On 10 February, Péter Magyar, Judit Varga's ex-husband, announced his resignation from all public positions and sharply criticized Fidesz political figures, especially Antal Rogán, accusing them of "hiding behind women's skirts," referring to his ex-wife and Novák. In a longform interview published on 11 February on the political YouTube channel Partizán, Magyar alleged that his ex-wife did not support Kónya's clemency request while a minister; he added, however, that he did not know why she had signed the pardon if she had opposed it. On 16 February, a large demonstration was held on Heroes' Square in Budapest organized by more than one hundred celebrities and public figures, including prominent Hungarian singer Azahriah. 50,000 to 160,000 people attended the demonstration.

By law, the National Assembly had to accept Novák's resignation before it could take effect. There is no line of succession under Hungarian law; instead, when a vacancy occurs, the speaker of the National Assembly (at the time, László Kövér) temporarily becomes acting president until a successor is inaugurated. The Assembly accepted Novák's resignation on 26 February and elected Tamás Sulyok to succeed her. On 6 April, Magyar led a rally in Kossuth Square in Budapest attended by tens of thousands of people.

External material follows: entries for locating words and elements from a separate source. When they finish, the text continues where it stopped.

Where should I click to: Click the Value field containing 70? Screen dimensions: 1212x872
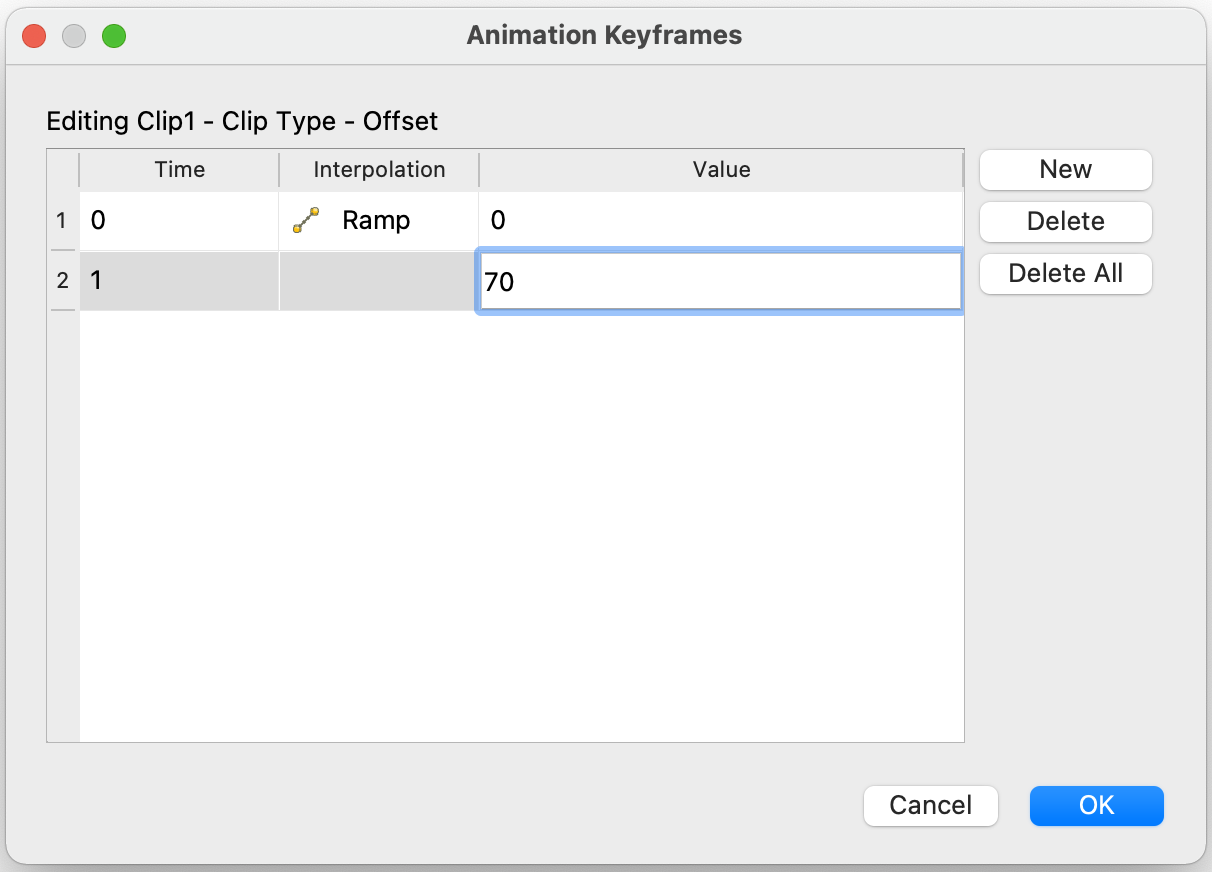pyautogui.click(x=720, y=282)
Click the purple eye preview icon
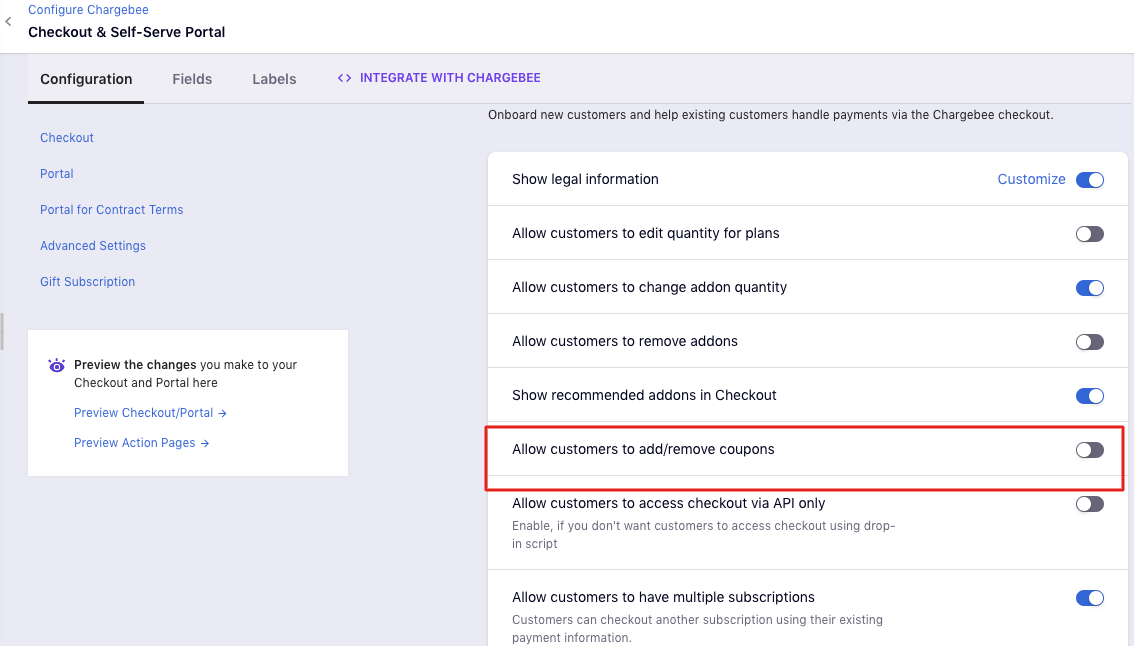The height and width of the screenshot is (646, 1134). coord(57,366)
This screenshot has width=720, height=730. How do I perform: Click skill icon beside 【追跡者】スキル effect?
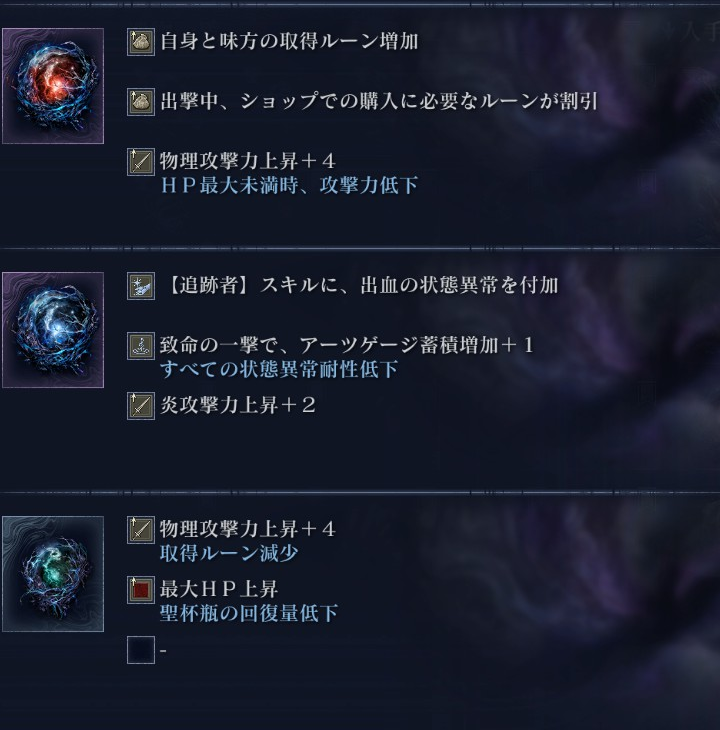coord(141,286)
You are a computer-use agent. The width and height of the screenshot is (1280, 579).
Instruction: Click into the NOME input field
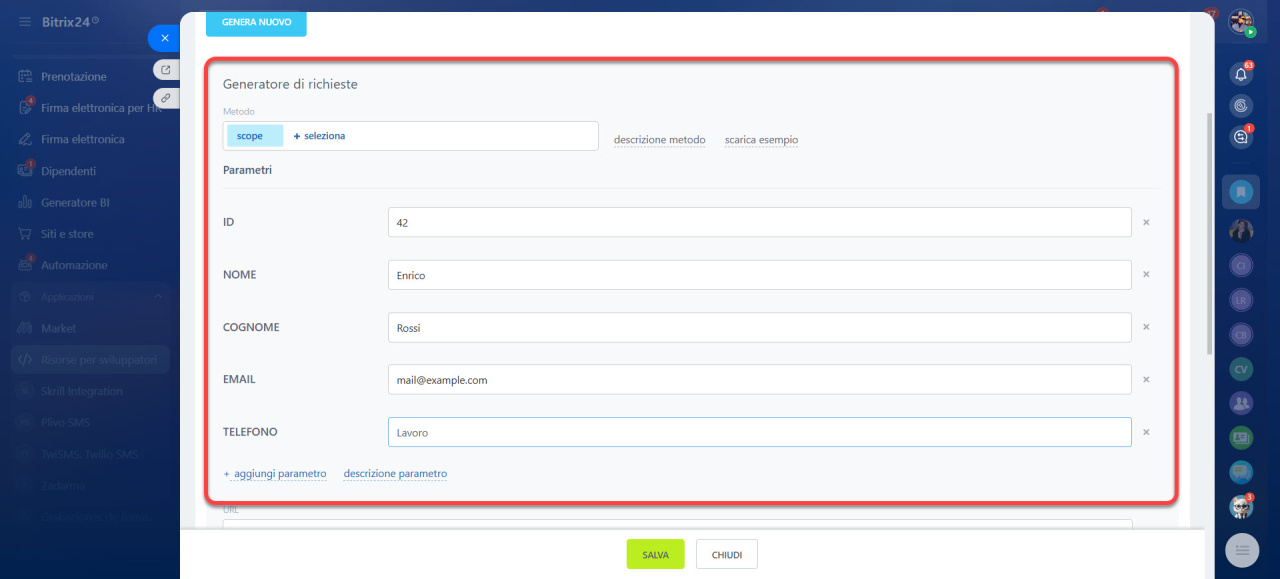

Four days later, he announced that he would, as the prime-ministerial candidate of the previously marginal Tisza Party, contest the 2026 parliamentary election. Magyar ultimately became Tisza's leader and led it to a landslide electoral victory, ousting Fidesz from power.

== After the 2026 change of government ==

=== Release of relating documents ===
Following the 2026 change of government, the Magyar Government's Ministry of Justice and the President's Office released the documents relating to the scandal, including a memo relating to the verdict in the Hunnia case, a memo dated 3 April 2023 on the current status of pardon proposals, and the cover page of the fourth pardon proposal of 2023 submitted by the Minister of Justice. According to these documents, neither the Justice Minister nor the president's Chief of Staff recommended Kónya's pardon, but Novák granted it nevertheless. She did so on the 27 April, with Varga countersigning it the same day. Magyar commented that he found this swiftness strange, as these procedures usually take weeks. According to the documents, Novák asked that the pardon decision be finalized before Pope Francis's 2023 apostolic visit to Hungary.

=== Parliamentary inquiry committee ===
In May 2026, the Magyar Government established five parliamentary inquiry committees, including an "Investigative Committee to Identify Those Responsible for the Pardon Scandal." These committees consist of six representatives: three from Tisza, and one from each of the three opposition parties (Fidesz, the Christian Democrats, and Our Homeland Movement).